Consider the following polymorphic DFS function from here:
-- | Depth-first search.
--
-- Generates the list of unique visited states from a
-- given starting state. States are unique up to the
-- characterizing function.
dfsOnN ::
Ord r =>
(a -> r) {- ^ state characterization -} ->
(a -> [a]) {- ^ successors function -} ->
[a] {- ^ initial states -} ->
[a] {- ^ visited states in depth-first order -}
dfsOnN rep next = loop S.empty
where
loop _ [] = []
loop !seen (x:xs)
| S.member r seen = loop seen xs
| otherwise = x : loop seen1 (next x ++ xs)
where
r = rep x
seen1 = S.insert r seen
Is it possible to detect cycles with this? I'm guessing no because of the way we handle the "already-seen" case. If not, is there a way we can generalize it so it retains all of its existing functionality, but can also detect cycles?

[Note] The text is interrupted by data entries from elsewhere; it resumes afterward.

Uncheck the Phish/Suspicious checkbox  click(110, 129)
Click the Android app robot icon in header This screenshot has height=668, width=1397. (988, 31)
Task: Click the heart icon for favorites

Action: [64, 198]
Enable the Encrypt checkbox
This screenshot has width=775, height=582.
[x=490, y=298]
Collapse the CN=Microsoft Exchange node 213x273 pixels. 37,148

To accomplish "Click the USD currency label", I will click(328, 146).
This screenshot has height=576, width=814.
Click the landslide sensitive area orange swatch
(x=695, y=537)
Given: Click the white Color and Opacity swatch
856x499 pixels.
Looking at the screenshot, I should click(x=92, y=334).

For concreteness, let us say we have:
neighbors :: Int -> [Int]
vertices :: [Int]
And we want to call it as dfsOnN id neighbors vertices
and somehow use the output to detect cycles.

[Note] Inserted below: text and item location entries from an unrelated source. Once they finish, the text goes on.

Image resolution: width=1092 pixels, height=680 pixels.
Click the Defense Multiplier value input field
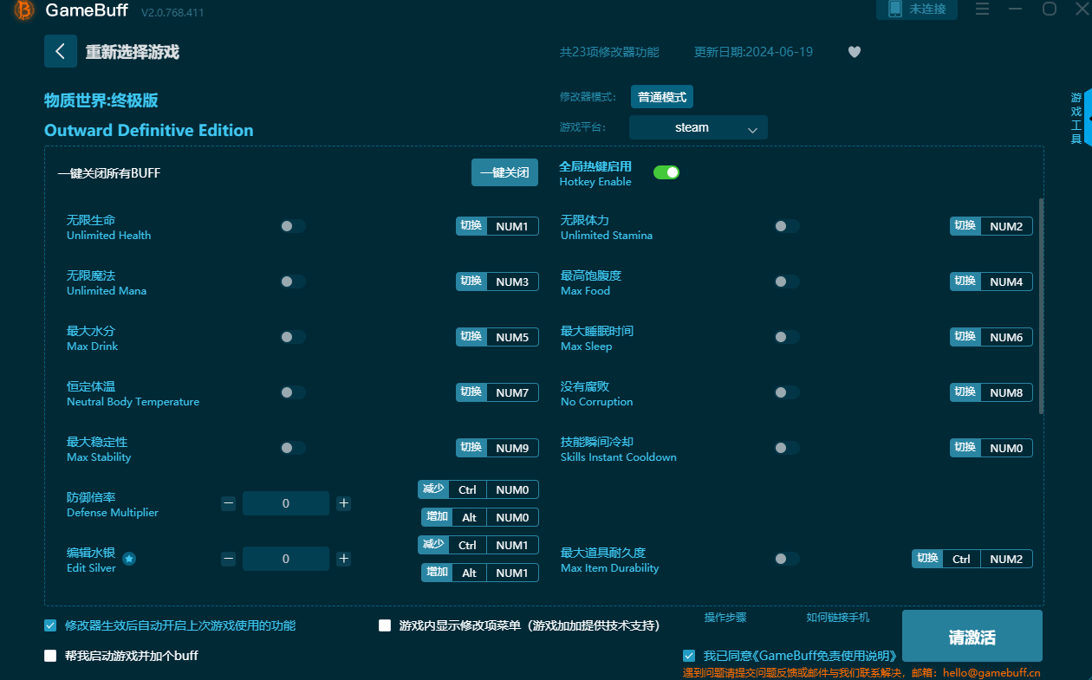tap(286, 502)
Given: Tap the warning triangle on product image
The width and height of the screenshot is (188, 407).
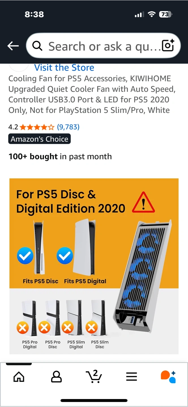Looking at the screenshot, I should pyautogui.click(x=144, y=202).
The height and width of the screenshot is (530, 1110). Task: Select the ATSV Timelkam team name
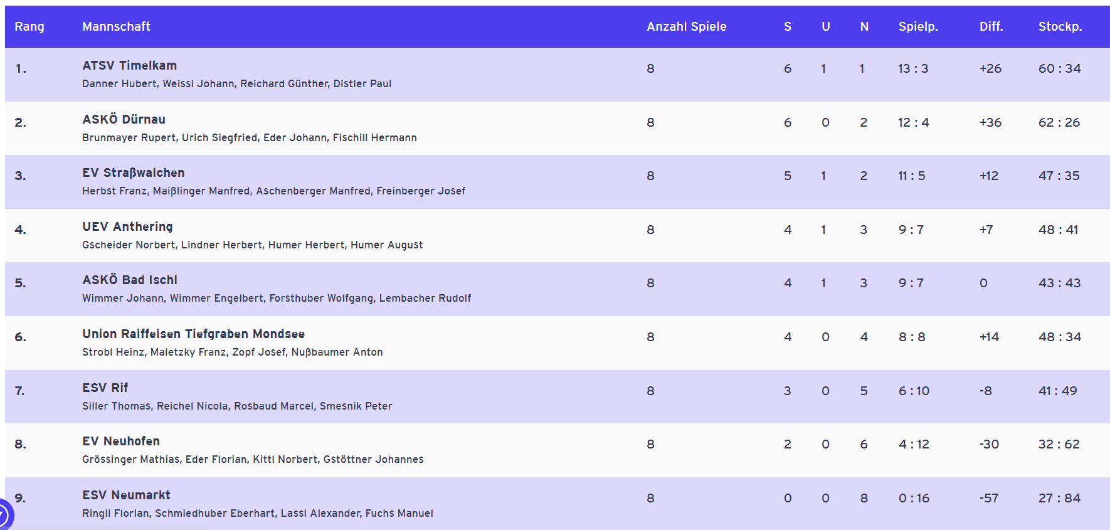coord(129,65)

A DFS that outputs a list discards a lot of information that is learned by a DFS. A "DFS tree" is a more informative output for a DFS. A DFS tree is a spanning tree of the visited nodes, such that edges of the original graph that do not belong to the tree can be classified as either back edges or cross edges depending on whether they form a directed cycle with edges of the tree (the linked Wikipedia article also defines a class forward edges but here we count them as cross edges for simplicity).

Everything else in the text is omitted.